ALGO MÁS QUE PALABRAS

 CONSERVAR NUESTRA CULTURA

Víctor Corcoba HerreroQuiérase o no admitir nuestra cultura está enraizada al humanismo cristiano. Otra cosa muy distinta es que hoy necesite reavivar sus raíces cristianas. Pero la historia está ahí y resulta mezquina borrarla. La Iglesia ha dado a la cultura española una dimensión especial. Lo pude comprobar este verano en diversas aldeas o pueblos,  perdidos en el horizonte y alejados de autovías, al visitar sus templos, ermitas o santuarios. A primera vista resultaba desolador ver los tejados caídos y sus muros resentidos.
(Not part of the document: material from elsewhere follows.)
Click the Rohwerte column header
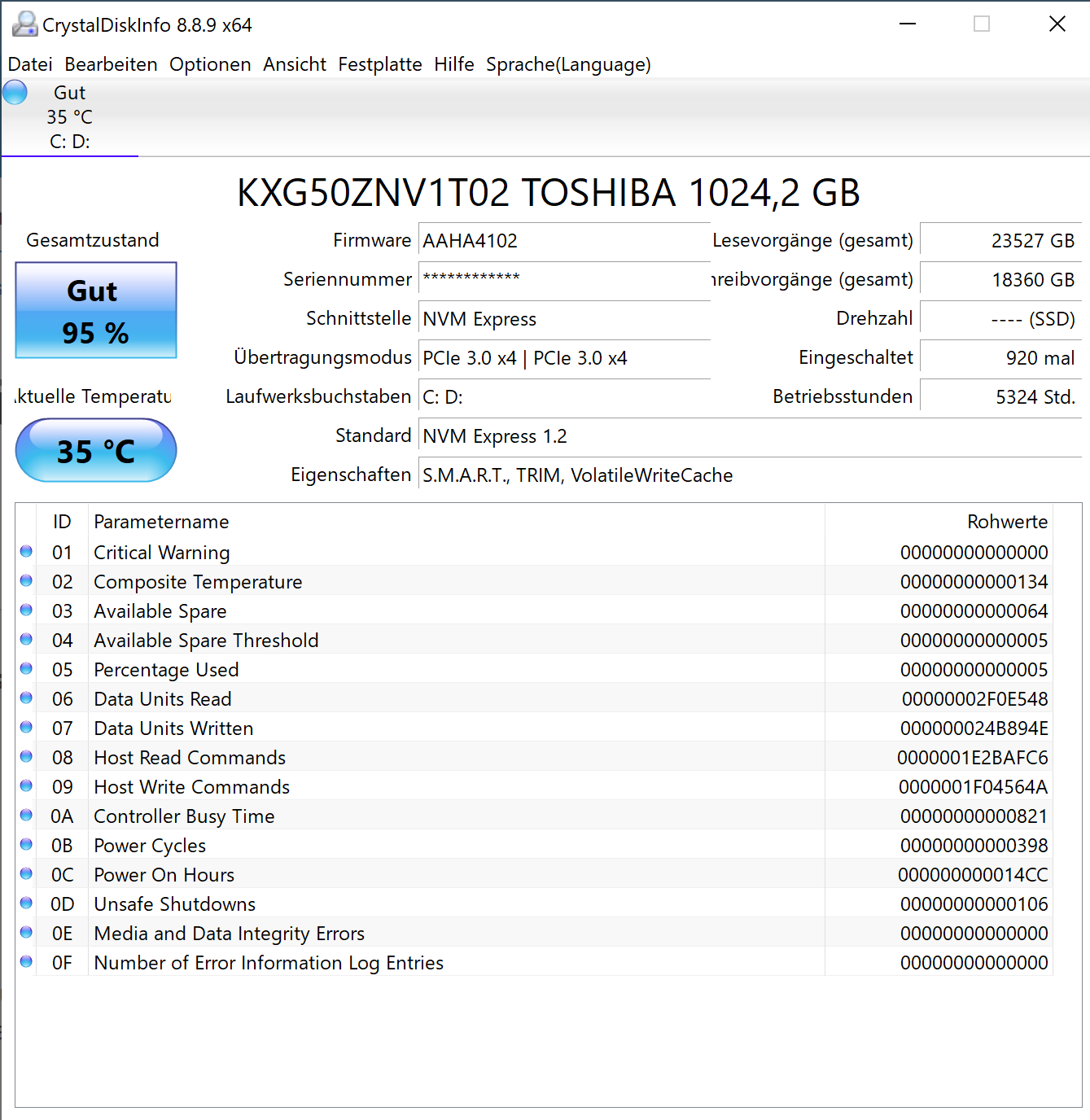1006,521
Cuando podía acceder dentro, la tristeza crecía. El patrimonio eclesial no podía restaurarse por falta de dinero, me confesaban los pocos vecinos que habitan en esos paraísos de soledad y silencio. 

Confesaré que algunas de las piedras desplomadas, sobre todo la parte de los campanarios, me daban una sensación de angustia tremenda. Ya no les digo nada, el dolor que sentía en el alma, cuando me encontraba un cuadro roto o puesto para tapar un ventanal. Desde luego, necesitamos conservar toda esta riqueza eclesial. Las generaciones venideras no nos lo van a perdonar. Porque tampoco es cuestión de creer o no creer, sino de perpetuar lo nuestro, las raíces que nos han dado vida. 
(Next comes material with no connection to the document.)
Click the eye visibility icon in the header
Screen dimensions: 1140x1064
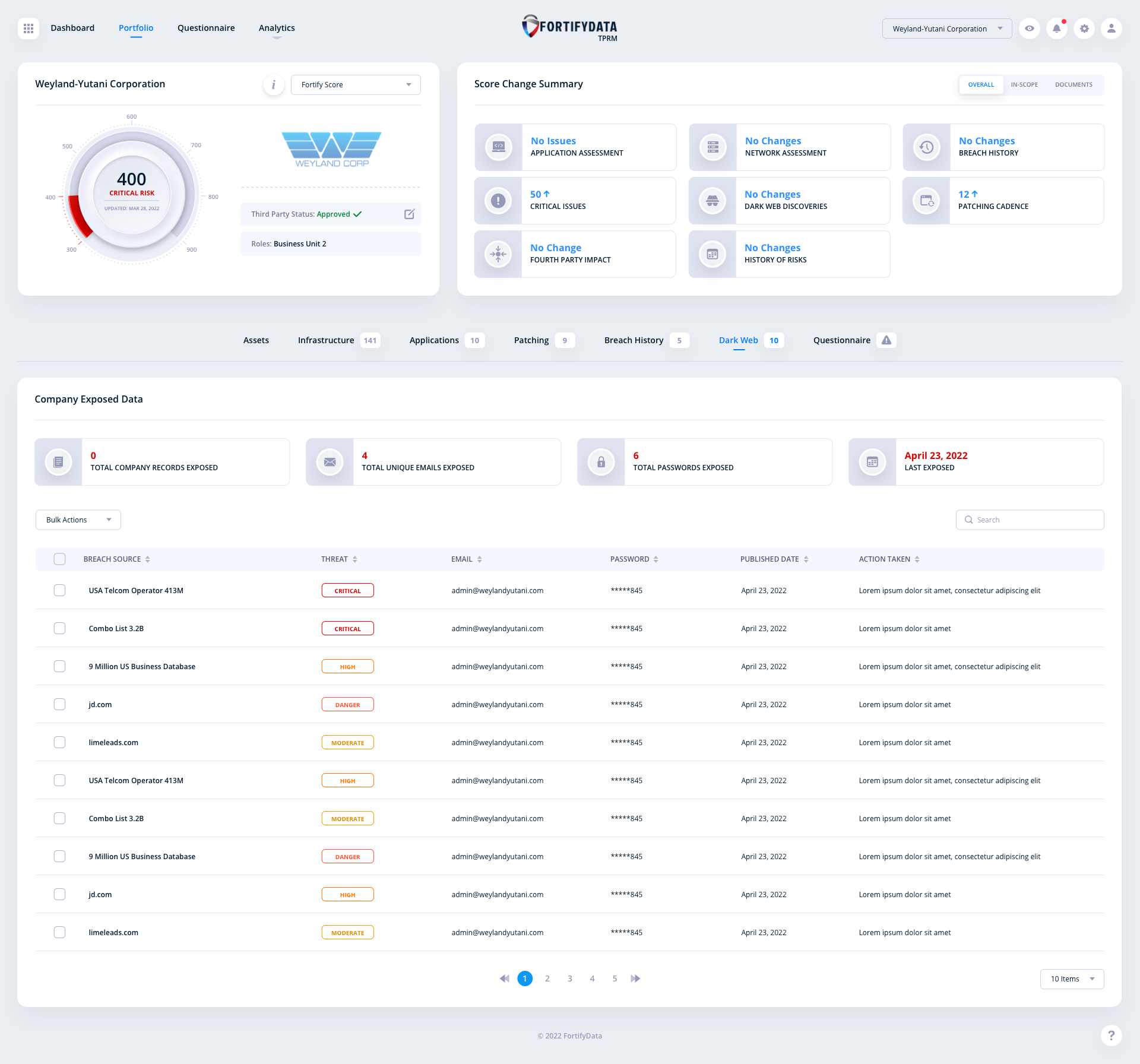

Entiendo que la mejor forma de aprender a valorar todo este patrimonio cultural cristiano, es ahondando en lo que representa. Aquello que no se conoce en profundidad no se ama.  Por eso, la iniciativa del Centro de Historia del Cristianismo y de su Patrimonio cultural de la Facultad de Teología de Granada, de organizar un Master sobre Patrimonio cultural de la Iglesia, curso (enero a diciembre 2004) y estudio singular en su género en el panorama universitario español, puede ser muy saludable para implicarnos todos en la restauración y cuidado. 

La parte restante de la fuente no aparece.